O levantamento ouviu 1.500 pessoas de todas as regioes do pais, com 16 anos ou mais, em abril de 2026, por meio de entrevistas digitais autoaplicadas. O estudo teve apoio da Uber e foi divulgado pela Agencia Brasil.
O dado que sustenta o numero principal e a percepcao de risco. Entre as entrevistadas, 94% dizem se sentir inseguras diante da violencia no cotidiano, contra 84% dos homens. E 78% relatam ja ter sofrido pelo menos um tipo de violencia ao longo da vida.
A diferenca entre os sexos aparece em todos os recortes de percepcao. Se 94% das mulheres se dizem inseguras, entre os homens o percentual cai para 84%. O estudo mede percepcao e comportamento declarado, nao ocorrencias registradas em delegacia, e por isso capta um efeito que a estatistica criminal nao alcanca: o da violencia que nao chegou a acontecer, mas ja organizou a agenda de quem teme sofre-la.
O que elas deixam de fazer
As estrategias mapeadas pelos institutos sao concretas e cobrem desde o uso do celular na rua ate a escolha do meio de transporte. Entre as mulheres ouvidas:
- 80% evitam usar aplicativo de banco no celular enquanto estao na rua;
- 77% compartilham a localizacao com pessoas de confianca;
- 69% mudam os trajetos de costume;
- 66% chamam carro ou moto por aplicativo para nao andar a pe;
- 66% pedem que alguem as acompanhe ao sair de casa.
O efeito nao para no deslocamento. Segundo a pesquisa, 62% das mulheres ja mudaram habitos de lazer por causa do medo e 45% afirmam ter aberto mao de oportunidades de trabalho ou de estudo pelo mesmo motivo. E o ponto em que a inseguranca deixa de ser uma questao de rota e passa a ser uma questao de renda e de escolaridade.
Onde denunciar no DF
No Distrito Federal, a denuncia pode ser feita pelo 190, da Policia Militar, em caso de emergencia, e pelo 180, a Central de Atendimento a Mulher, que funciona 24 horas, e gratuita e recebe relatos de qualquer lugar do pais. Registros tambem podem ser feitos nas Delegacias Especiais de Atendimento a Mulher (Deam) e na Delegacia Eletronica da Policia Civil do DF.

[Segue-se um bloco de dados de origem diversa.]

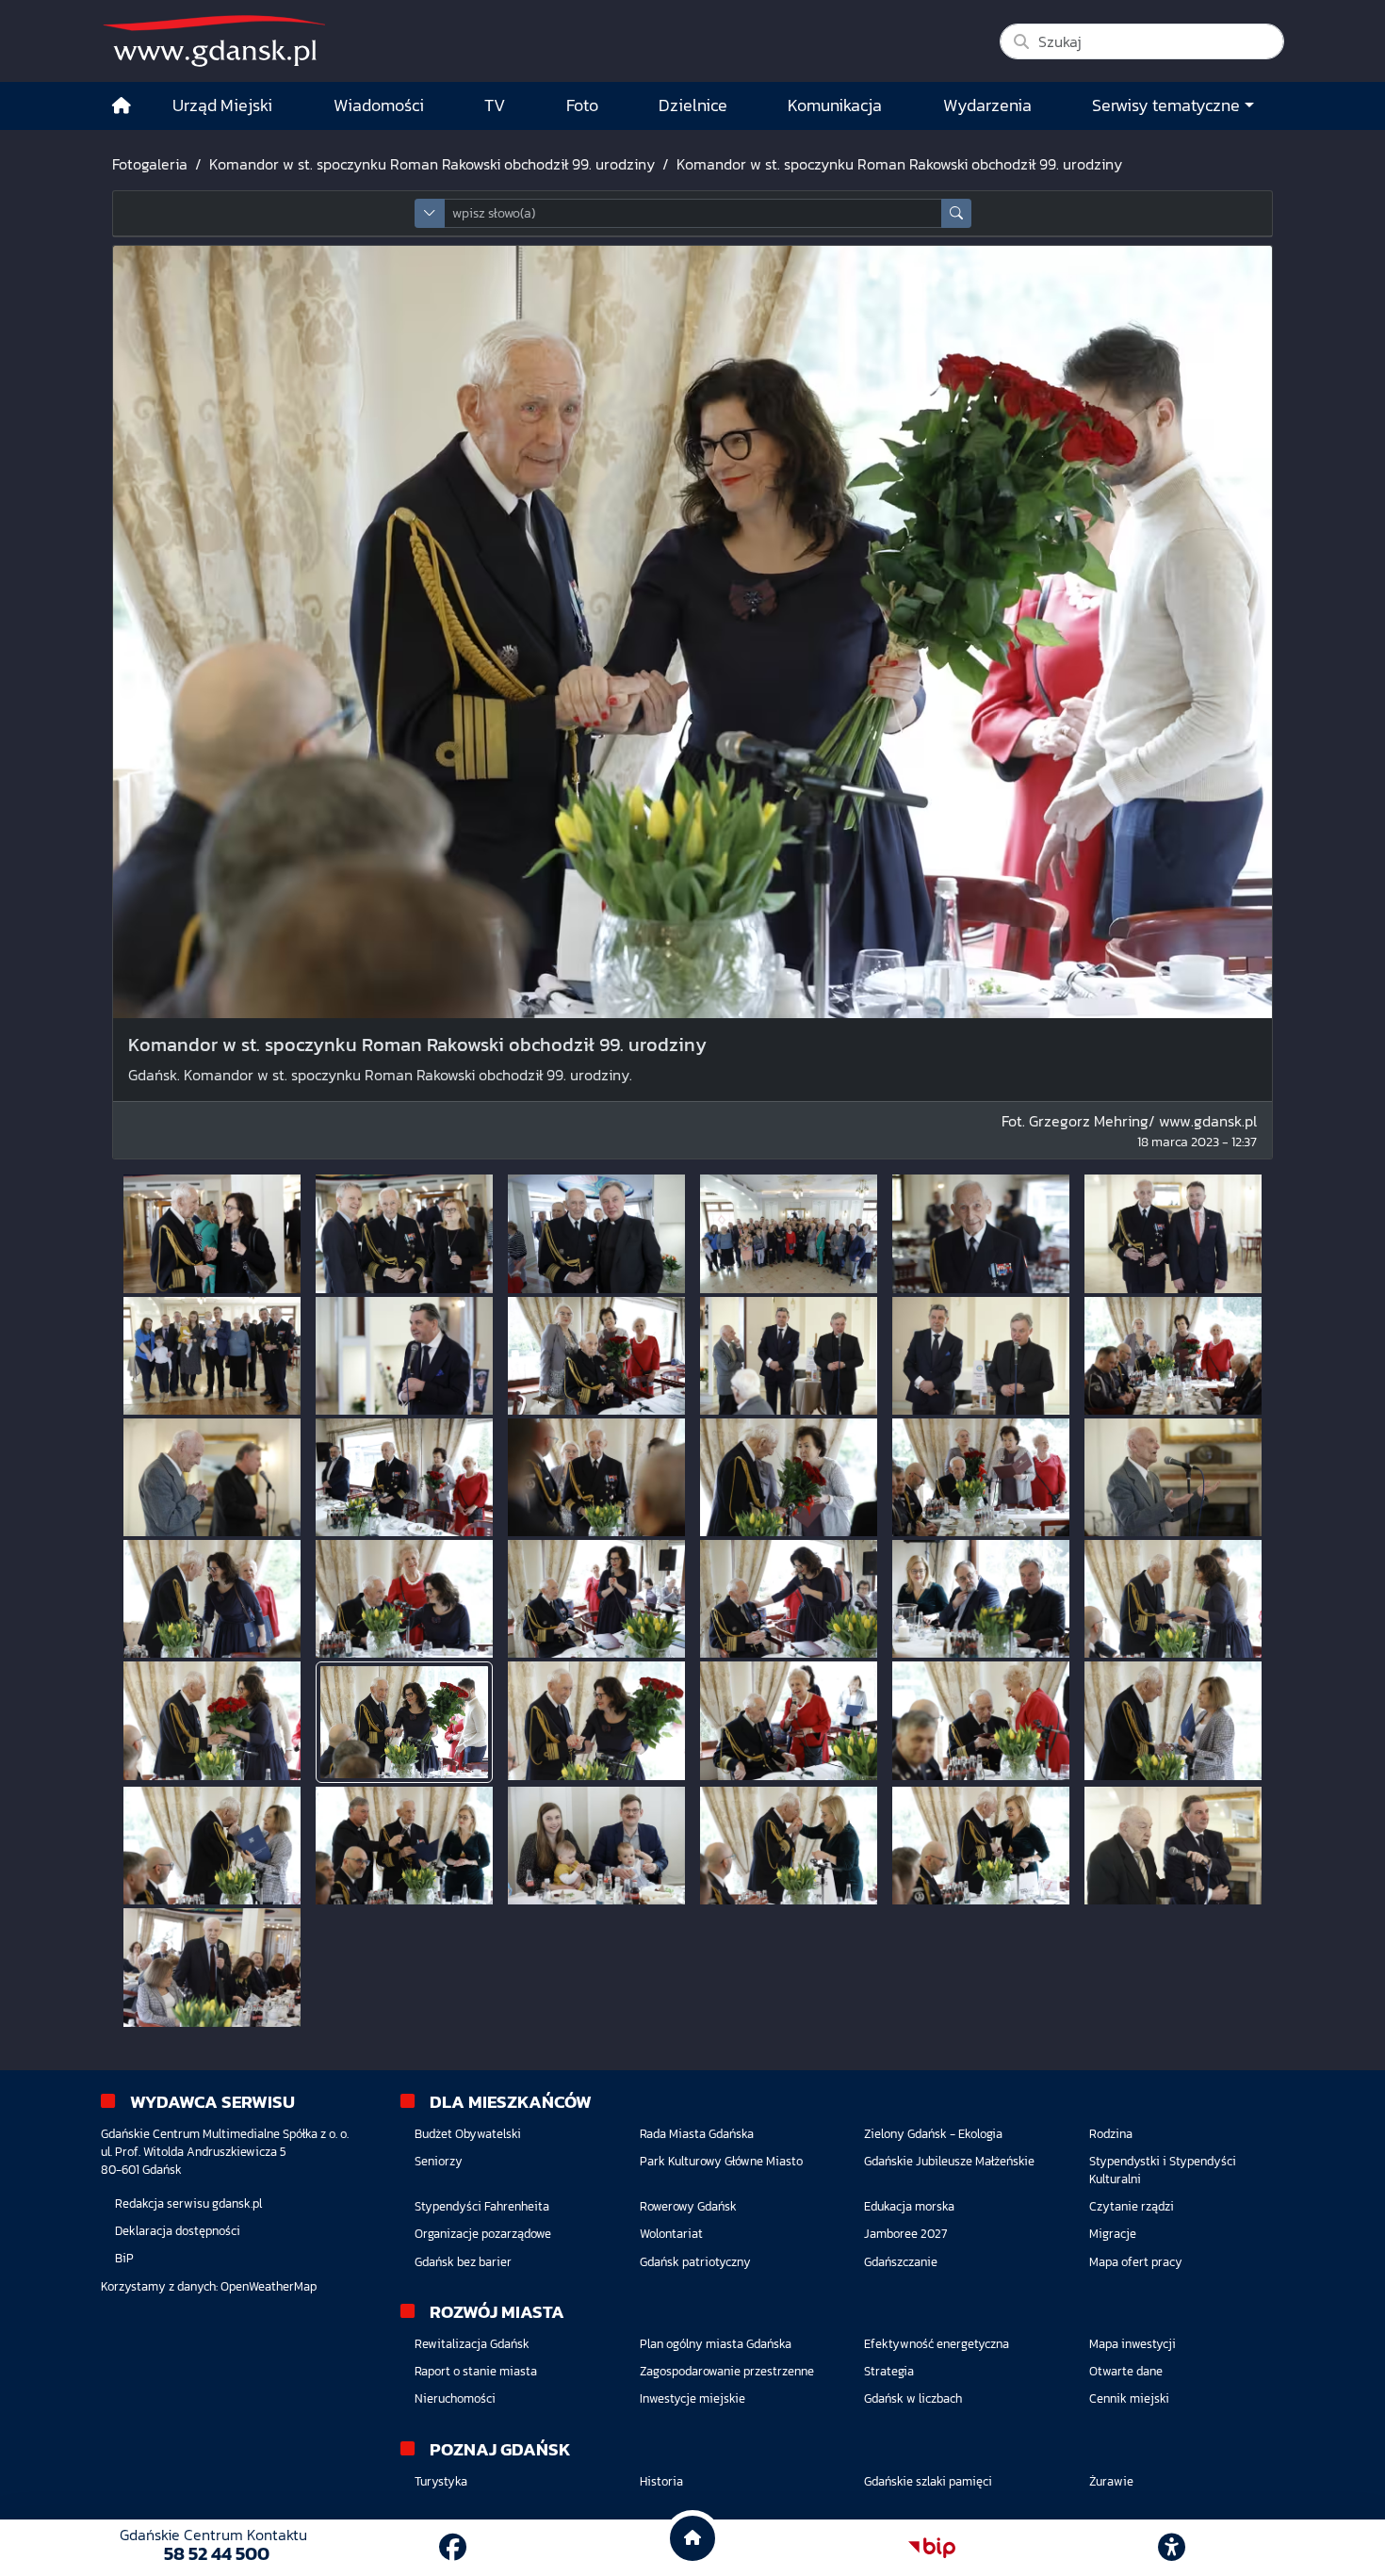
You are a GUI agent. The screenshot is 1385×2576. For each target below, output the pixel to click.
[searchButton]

A medida protetiva de urgencia, prevista na Lei Maria da Penha, pode ser pedida na delegacia no momento do registro, sem necessidade de advogado, e vai a analise do Judiciario. O DF tambem mantem politica propria de amparo a familias atingidas por feminicidio: o programa Acolher Eles e Elas ja atendeu 199 filhos de vitimas, segundo a Secretaria da Mulher.
O amparo legal a quem denuncia esta na Lei Maria da Penha, a Lei 11.340, de 2006, que criou as medidas protetivas de urgencia e os mecanismos de atendimento especializado. O pedido pode incluir afastamento do agressor do lar, proibicao de contato e restricao de aproximacao da vitima, dos filhos e de testemunhas.
Os institutos Patricia Galvao e Locomotiva nao divulgaram recorte da pesquisa por unidade da Federacao. Os percentuais citados sao nacionais.